Read the records below and report each line in which "Star" occurs.

[Saved entries]
★ ★ ★ ★ ★ ★ ★
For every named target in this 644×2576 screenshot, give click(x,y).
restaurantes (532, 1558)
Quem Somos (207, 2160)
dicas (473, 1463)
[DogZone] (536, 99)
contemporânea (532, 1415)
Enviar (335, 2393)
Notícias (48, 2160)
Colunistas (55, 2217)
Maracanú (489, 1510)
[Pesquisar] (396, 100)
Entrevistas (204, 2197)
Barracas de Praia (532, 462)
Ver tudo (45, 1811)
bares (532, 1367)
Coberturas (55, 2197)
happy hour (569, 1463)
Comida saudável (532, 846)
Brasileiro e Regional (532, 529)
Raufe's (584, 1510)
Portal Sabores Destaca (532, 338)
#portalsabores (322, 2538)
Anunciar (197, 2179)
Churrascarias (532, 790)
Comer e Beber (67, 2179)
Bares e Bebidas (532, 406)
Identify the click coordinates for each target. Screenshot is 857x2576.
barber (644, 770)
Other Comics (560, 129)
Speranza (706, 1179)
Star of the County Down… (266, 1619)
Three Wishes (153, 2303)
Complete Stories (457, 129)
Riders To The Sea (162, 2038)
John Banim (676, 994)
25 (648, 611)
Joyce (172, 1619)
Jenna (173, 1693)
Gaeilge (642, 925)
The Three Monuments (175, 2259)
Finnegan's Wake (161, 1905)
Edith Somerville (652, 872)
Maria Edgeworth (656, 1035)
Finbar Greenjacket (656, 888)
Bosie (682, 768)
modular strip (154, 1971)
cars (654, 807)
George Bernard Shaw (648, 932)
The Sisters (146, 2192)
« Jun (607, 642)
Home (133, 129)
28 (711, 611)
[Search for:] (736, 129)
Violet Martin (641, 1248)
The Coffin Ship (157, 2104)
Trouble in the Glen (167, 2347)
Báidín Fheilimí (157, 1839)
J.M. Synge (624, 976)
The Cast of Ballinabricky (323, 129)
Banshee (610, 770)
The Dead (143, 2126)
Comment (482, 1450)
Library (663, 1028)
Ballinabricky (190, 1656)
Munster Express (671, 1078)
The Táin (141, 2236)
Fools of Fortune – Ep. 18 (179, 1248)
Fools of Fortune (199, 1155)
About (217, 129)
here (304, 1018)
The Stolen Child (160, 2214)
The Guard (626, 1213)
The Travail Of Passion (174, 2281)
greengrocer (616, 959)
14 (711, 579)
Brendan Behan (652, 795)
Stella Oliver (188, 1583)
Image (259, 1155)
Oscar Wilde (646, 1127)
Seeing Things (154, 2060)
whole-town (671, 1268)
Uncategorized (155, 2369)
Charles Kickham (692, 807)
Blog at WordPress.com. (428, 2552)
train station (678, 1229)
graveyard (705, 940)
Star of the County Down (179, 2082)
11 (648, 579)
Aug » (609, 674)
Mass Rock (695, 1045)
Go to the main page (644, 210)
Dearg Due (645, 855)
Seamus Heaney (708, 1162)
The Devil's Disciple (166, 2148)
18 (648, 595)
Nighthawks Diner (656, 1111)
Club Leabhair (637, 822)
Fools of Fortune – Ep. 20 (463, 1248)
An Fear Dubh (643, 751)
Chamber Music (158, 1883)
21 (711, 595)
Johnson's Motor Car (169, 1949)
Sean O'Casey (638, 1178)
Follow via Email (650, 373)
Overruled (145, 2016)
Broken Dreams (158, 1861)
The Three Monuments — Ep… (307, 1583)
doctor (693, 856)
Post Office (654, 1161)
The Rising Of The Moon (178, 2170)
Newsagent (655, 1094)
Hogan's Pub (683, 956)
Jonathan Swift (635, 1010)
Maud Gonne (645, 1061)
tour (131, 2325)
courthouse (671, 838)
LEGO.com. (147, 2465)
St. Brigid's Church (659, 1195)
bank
★ ★ ★ ★ ★ ★ ★
● **Written solution**:
Star of the County Down… (266, 1619)
Star of the County Down (179, 2082)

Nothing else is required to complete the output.